Testing Environment Setup Checklist

Decide whether the test environment runs on a managed cloud (EKS, GKE, AKS, Vercel, Fly.io) or self-managed infra. Self-managed adds backup, patching, and capacity planning to the team's plate; managed shifts those to the provider but locks in pricing and IAM model.

Use the team's IaC module (Terraform / OpenTofu / Pulumi) — never click-ops the test VPC. Match the prod CIDR layout so peering and reachability tests behave the same way. Tag every resource with env=test and owner= so cost reports and orphan-resource sweeps work.

For self-managed: confirm CPU, RAM, and disk IOPS meet the load-test target. For managed: confirm instance types and autoscaling group min/max are sized for the heaviest expected suite (e.g., k6 / Locust runs against the canary).

Use the org's hardened AMI / golden image where one exists. Pin to a specific image SHA so test runs are reproducible — drifting from latest bites in week three when a kernel update changes container behavior.

Install PostgreSQL / Redis / message broker / language runtimes at the same major versions used in production. Version-mismatch defects (e.g., PG 14 vs 16 collation, Node 18 vs 20 fetch behavior) waste days when caught in test.

On the GitHub / GitLab repo, enable branch protection on main: required reviews via CODEOWNERS, required status checks, no force-push, no deletion. Without this, a flaky-CI culture takes hold and red merges become routine.

Wire GitHub Actions / GitLab CI / Buildkite to build, test, and push container images on every PR. Cache dependencies, parallelize the suite, and target a sub-15-minute total run — anything longer and engineers will start merging without waiting.

Use ArgoCD / Spinnaker / Octopus or the team's existing CD tool. Deploy on every merge to main, surface the deployed SHA in a status endpoint, and post the result to #engineering so failures aren't silent.

Default-deny on inbound; only allow office VPN / Tailscale / Cloudflare Access CIDRs. Public exposure of a test environment is how one ends up in shodan.io with default credentials.

Wire Okta / Google Workspace SSO via SAML or OIDC. Define k8s RBAC and AWS IAM roles that map to engineering groups, not individuals — SOC 2 access reviews are painful when permissions are granted per-person.

Use Vault, AWS Secrets Manager, or 1Password Connect. Enable pre-commit gitleaks or trufflehog so secrets never reach git history — once they do, rotating doesn't remove them; you need git-filter-repo or BFG.

Pin Jest / Vitest / pytest / RSpec / JUnit versions in the lockfile. Confirm the runner reports JUnit-XML so CI surfaces failures inline rather than buried in logs.

Run e2e against the deployed test environment, not localhost.

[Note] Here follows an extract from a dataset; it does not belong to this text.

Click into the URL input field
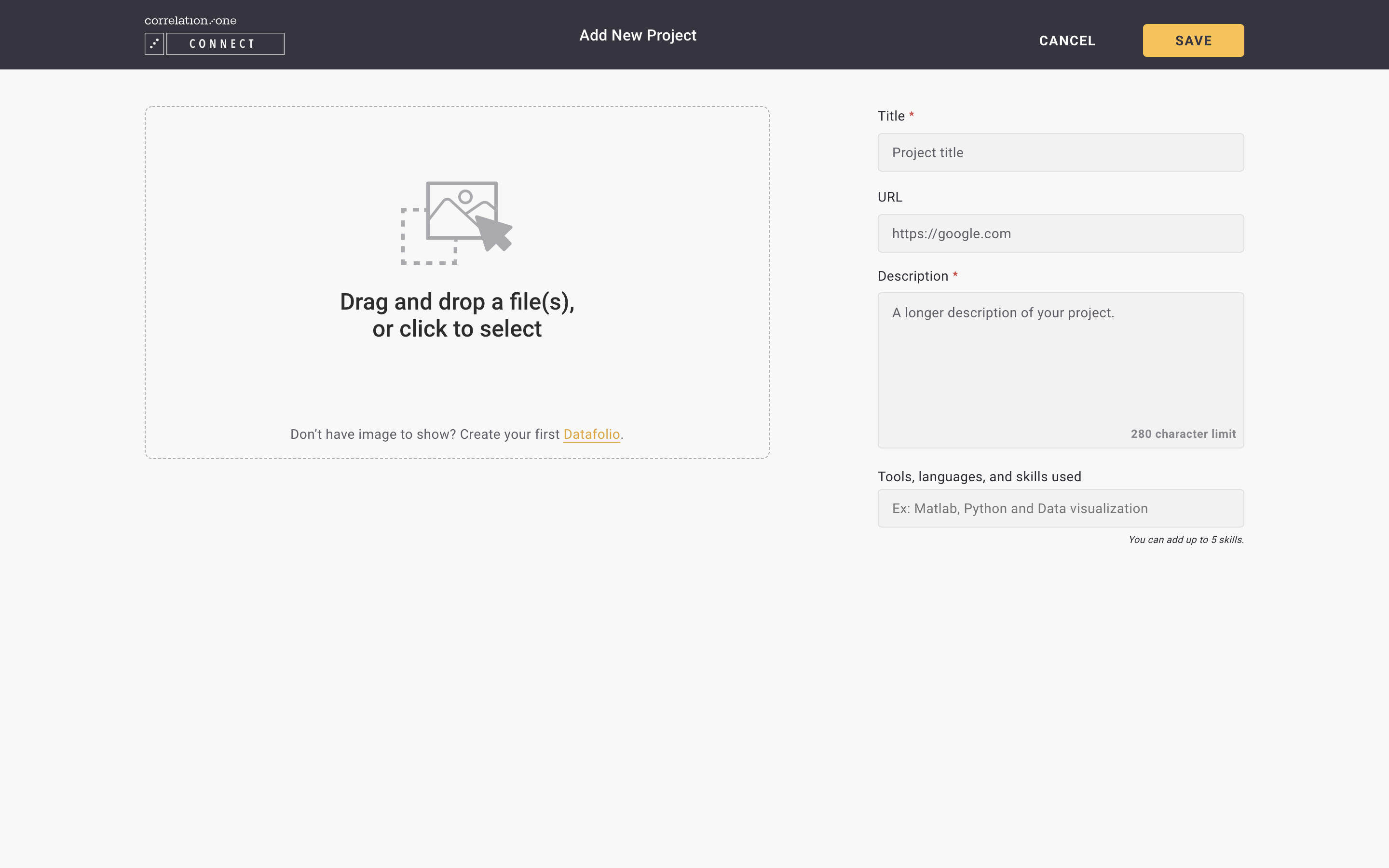[x=1060, y=234]
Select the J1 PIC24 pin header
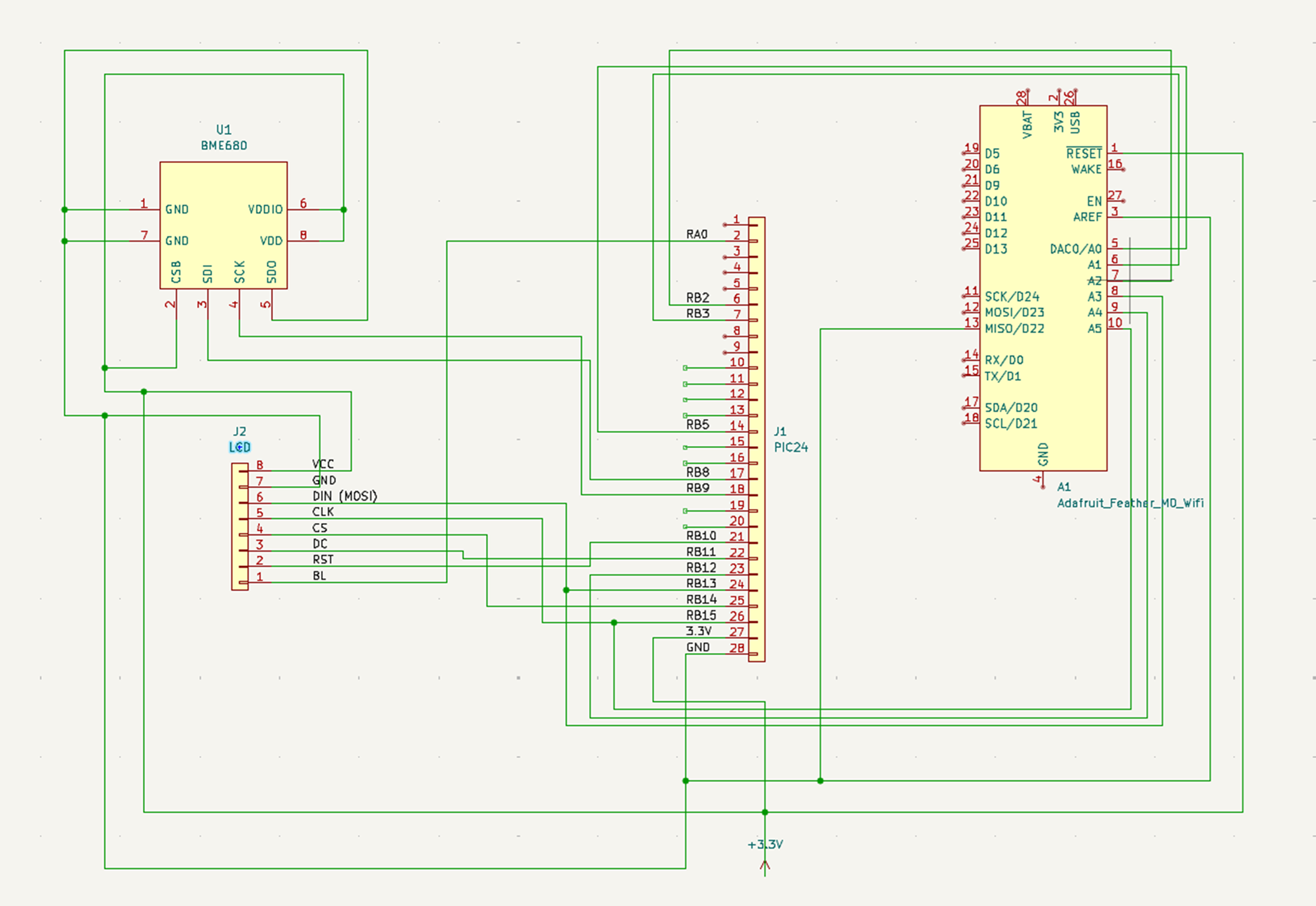Screen dimensions: 1316x906 coord(756,437)
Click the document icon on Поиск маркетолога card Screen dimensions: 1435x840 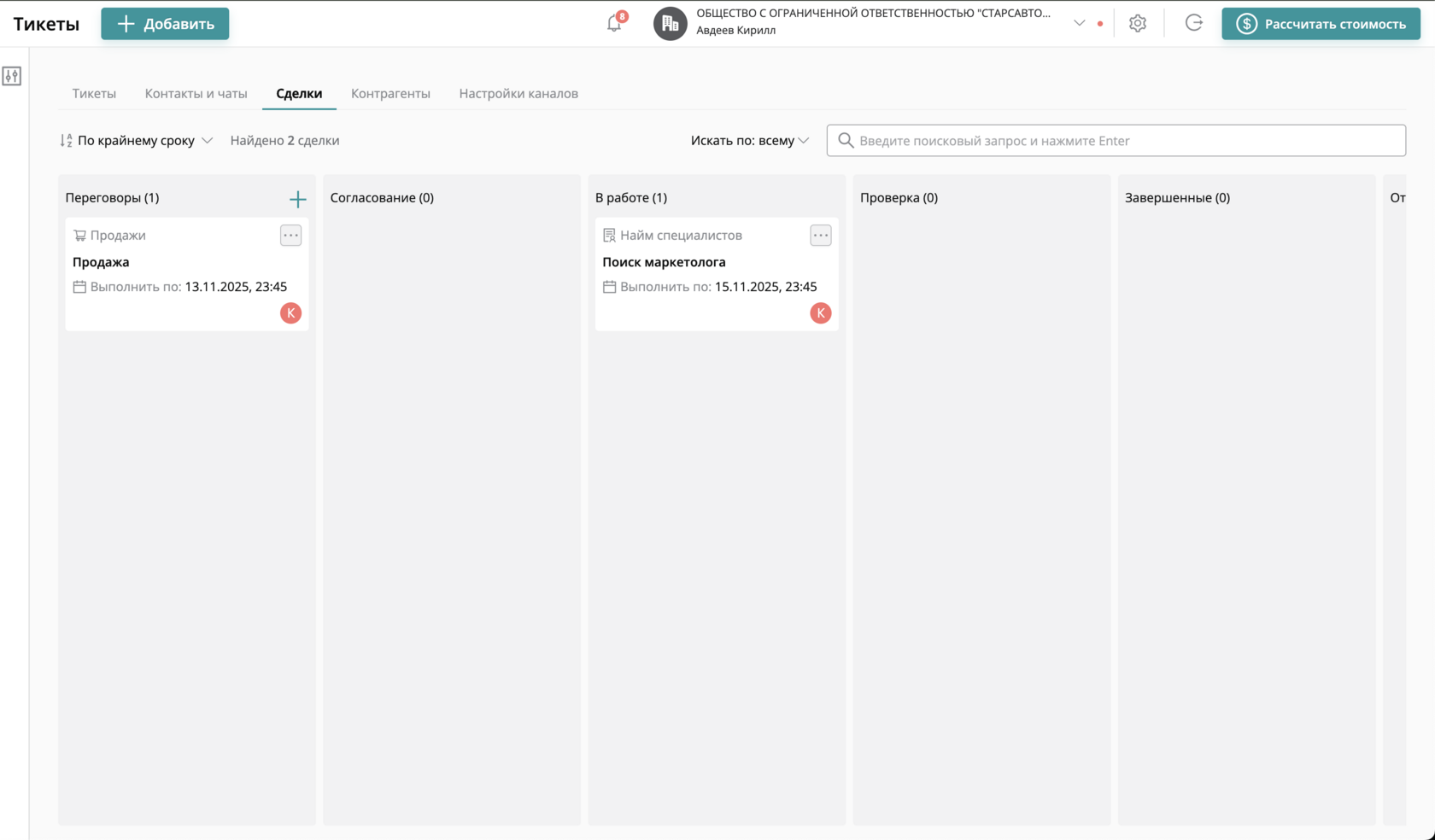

Tag flaky specs and quarantine them with an owner and a deadline — flakes ignored long-term mask real regressions.

Pipe to Datadog / New Relic / Grafana+Loki+Tempo or the team's existing stack. Tag everything env=test so test traffic never pollutes production dashboards or burns the prod alert budget.

Latency, traffic, errors, saturation — one dashboard per service. Link each dashboard from the service catalog (Backstage) so on-call doesn't hunt during an incident.

Document in Confluence / Notion / Backstage: how to deploy, how to roll back, where logs live, how to refresh fixtures, and the on-call escalation path. The runbook is what makes the environment usable by someone who wasn't on the build team.

30-minute Loom or live demo: deploying a PR, reading dashboards, triggering a load test, restoring from a snapshot. Record it so new hires get it on day one.